Exercise description ▸ Extract each record and reproduce it exactly.

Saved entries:
□ □ □
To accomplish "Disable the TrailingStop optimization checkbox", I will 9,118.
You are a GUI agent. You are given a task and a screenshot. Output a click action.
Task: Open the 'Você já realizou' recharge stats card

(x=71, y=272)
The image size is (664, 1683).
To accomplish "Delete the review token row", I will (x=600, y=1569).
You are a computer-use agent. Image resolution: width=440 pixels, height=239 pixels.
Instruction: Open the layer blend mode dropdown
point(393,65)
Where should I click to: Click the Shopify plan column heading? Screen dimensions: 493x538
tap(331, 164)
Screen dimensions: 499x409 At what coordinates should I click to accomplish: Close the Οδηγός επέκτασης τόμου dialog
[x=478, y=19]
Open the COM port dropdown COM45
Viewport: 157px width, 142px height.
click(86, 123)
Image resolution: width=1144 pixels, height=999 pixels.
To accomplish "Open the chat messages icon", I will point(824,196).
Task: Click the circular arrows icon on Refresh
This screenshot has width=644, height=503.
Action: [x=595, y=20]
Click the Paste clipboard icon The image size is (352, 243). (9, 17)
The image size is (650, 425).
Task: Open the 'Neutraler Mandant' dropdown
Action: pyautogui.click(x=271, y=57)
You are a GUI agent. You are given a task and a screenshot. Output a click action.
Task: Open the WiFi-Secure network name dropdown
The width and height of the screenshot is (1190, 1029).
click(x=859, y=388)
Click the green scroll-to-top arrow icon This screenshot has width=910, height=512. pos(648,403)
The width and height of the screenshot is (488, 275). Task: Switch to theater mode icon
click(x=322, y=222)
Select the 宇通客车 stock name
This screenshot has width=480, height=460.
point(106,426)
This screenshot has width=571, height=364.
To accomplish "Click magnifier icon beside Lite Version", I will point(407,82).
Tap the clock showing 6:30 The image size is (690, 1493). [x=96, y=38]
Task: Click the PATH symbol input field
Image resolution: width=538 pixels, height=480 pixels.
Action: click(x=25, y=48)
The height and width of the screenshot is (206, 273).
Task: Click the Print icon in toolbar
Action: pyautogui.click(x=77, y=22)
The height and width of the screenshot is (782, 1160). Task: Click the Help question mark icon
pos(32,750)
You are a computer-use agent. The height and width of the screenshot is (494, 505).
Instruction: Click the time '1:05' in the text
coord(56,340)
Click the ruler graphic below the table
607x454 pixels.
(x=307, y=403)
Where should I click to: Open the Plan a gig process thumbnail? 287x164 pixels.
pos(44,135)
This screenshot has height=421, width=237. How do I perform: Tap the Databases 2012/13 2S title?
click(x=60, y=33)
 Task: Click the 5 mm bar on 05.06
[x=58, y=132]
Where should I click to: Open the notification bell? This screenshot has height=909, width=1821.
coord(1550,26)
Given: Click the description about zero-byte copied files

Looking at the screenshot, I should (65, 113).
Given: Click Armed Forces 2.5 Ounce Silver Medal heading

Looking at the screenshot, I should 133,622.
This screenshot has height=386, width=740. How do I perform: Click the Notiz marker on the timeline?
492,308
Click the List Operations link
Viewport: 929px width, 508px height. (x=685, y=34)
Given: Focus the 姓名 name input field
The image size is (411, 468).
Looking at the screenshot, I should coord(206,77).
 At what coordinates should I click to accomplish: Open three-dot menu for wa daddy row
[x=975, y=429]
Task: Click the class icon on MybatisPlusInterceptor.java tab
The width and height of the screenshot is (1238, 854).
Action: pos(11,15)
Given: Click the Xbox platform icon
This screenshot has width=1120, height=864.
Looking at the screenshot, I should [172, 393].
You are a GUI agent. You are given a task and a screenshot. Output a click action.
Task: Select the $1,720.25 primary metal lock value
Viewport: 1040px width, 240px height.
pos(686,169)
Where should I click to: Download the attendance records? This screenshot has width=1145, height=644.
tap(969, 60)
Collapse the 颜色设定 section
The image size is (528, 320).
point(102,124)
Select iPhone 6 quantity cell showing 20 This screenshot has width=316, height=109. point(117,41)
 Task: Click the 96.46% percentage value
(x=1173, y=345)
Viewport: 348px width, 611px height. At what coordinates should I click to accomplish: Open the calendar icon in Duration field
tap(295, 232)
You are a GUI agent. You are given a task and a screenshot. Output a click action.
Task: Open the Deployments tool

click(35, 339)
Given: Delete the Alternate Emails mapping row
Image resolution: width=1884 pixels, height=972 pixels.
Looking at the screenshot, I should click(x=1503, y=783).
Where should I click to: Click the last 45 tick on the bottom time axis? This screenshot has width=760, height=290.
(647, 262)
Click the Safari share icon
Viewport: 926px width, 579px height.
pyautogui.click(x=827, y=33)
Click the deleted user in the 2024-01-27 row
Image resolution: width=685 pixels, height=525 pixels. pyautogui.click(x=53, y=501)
□ □ □
Result for this task ▸
To accomplish "Disable the TrailingStop optimization checkbox", I will 9,118.
You are a GUI agent. You are given a task and a screenshot. Output a click action.
Task: Open the 'Você já realizou' recharge stats card

(x=71, y=272)
The image size is (664, 1683).
To accomplish "Delete the review token row", I will (x=600, y=1569).
You are a computer-use agent. Image resolution: width=440 pixels, height=239 pixels.
Instruction: Open the layer blend mode dropdown
point(393,65)
Where should I click to: Click the Shopify plan column heading? Screen dimensions: 493x538
tap(331, 164)
Screen dimensions: 499x409 At what coordinates should I click to accomplish: Close the Οδηγός επέκτασης τόμου dialog
[x=478, y=19]
Open the COM port dropdown COM45
Viewport: 157px width, 142px height.
click(86, 123)
Image resolution: width=1144 pixels, height=999 pixels.
To accomplish "Open the chat messages icon", I will point(824,196).
Task: Click the circular arrows icon on Refresh
This screenshot has width=644, height=503.
Action: [x=595, y=20]
Click the Paste clipboard icon The image size is (352, 243). (9, 17)
The image size is (650, 425).
Task: Open the 'Neutraler Mandant' dropdown
Action: pyautogui.click(x=271, y=57)
You are a GUI agent. You are given a task and a screenshot. Output a click action.
Task: Open the WiFi-Secure network name dropdown
The width and height of the screenshot is (1190, 1029).
click(x=859, y=388)
Click the green scroll-to-top arrow icon This screenshot has width=910, height=512. pos(648,403)
The width and height of the screenshot is (488, 275). Task: Switch to theater mode icon
click(x=322, y=222)
Select the 宇通客车 stock name
This screenshot has width=480, height=460.
point(106,426)
This screenshot has width=571, height=364.
To accomplish "Click magnifier icon beside Lite Version", I will point(407,82).
Tap the clock showing 6:30 The image size is (690, 1493). [x=96, y=38]
Task: Click the PATH symbol input field
Image resolution: width=538 pixels, height=480 pixels.
Action: click(x=25, y=48)
The height and width of the screenshot is (206, 273).
Task: Click the Print icon in toolbar
Action: pyautogui.click(x=77, y=22)
The height and width of the screenshot is (782, 1160). Task: Click the Help question mark icon
pos(32,750)
You are a computer-use agent. The height and width of the screenshot is (494, 505).
Instruction: Click the time '1:05' in the text
coord(56,340)
Click the ruler graphic below the table
607x454 pixels.
(x=307, y=403)
Where should I click to: Open the Plan a gig process thumbnail? 287x164 pixels.
pos(44,135)
This screenshot has height=421, width=237. How do I perform: Tap the Databases 2012/13 2S title?
click(x=60, y=33)
 Task: Click the 5 mm bar on 05.06
[x=58, y=132]
Where should I click to: Open the notification bell? This screenshot has height=909, width=1821.
coord(1550,26)
Given: Click the description about zero-byte copied files

Looking at the screenshot, I should (65, 113).
Given: Click Armed Forces 2.5 Ounce Silver Medal heading

Looking at the screenshot, I should 133,622.
This screenshot has height=386, width=740. How do I perform: Click the Notiz marker on the timeline?
492,308
Click the List Operations link
Viewport: 929px width, 508px height. (x=685, y=34)
Given: Focus the 姓名 name input field
The image size is (411, 468).
Looking at the screenshot, I should coord(206,77).
 At what coordinates should I click to accomplish: Open three-dot menu for wa daddy row
[x=975, y=429]
Task: Click the class icon on MybatisPlusInterceptor.java tab
The width and height of the screenshot is (1238, 854).
Action: pos(11,15)
Given: Click the Xbox platform icon
This screenshot has width=1120, height=864.
Looking at the screenshot, I should [172, 393].
You are a GUI agent. You are given a task and a screenshot. Output a click action.
Task: Select the $1,720.25 primary metal lock value
Viewport: 1040px width, 240px height.
pos(686,169)
Where should I click to: Download the attendance records? This screenshot has width=1145, height=644.
tap(969, 60)
Collapse the 颜色设定 section
The image size is (528, 320).
point(102,124)
Select iPhone 6 quantity cell showing 20 This screenshot has width=316, height=109. point(117,41)
 Task: Click the 96.46% percentage value
(x=1173, y=345)
Viewport: 348px width, 611px height. At what coordinates should I click to accomplish: Open the calendar icon in Duration field
tap(295, 232)
You are a GUI agent. You are given a task and a screenshot. Output a click action.
Task: Open the Deployments tool

click(35, 339)
Given: Delete the Alternate Emails mapping row
Image resolution: width=1884 pixels, height=972 pixels.
Looking at the screenshot, I should click(x=1503, y=783).
Where should I click to: Click the last 45 tick on the bottom time axis? This screenshot has width=760, height=290.
(647, 262)
Click the Safari share icon
Viewport: 926px width, 579px height.
pyautogui.click(x=827, y=33)
Click the deleted user in the 2024-01-27 row
Image resolution: width=685 pixels, height=525 pixels. pyautogui.click(x=53, y=501)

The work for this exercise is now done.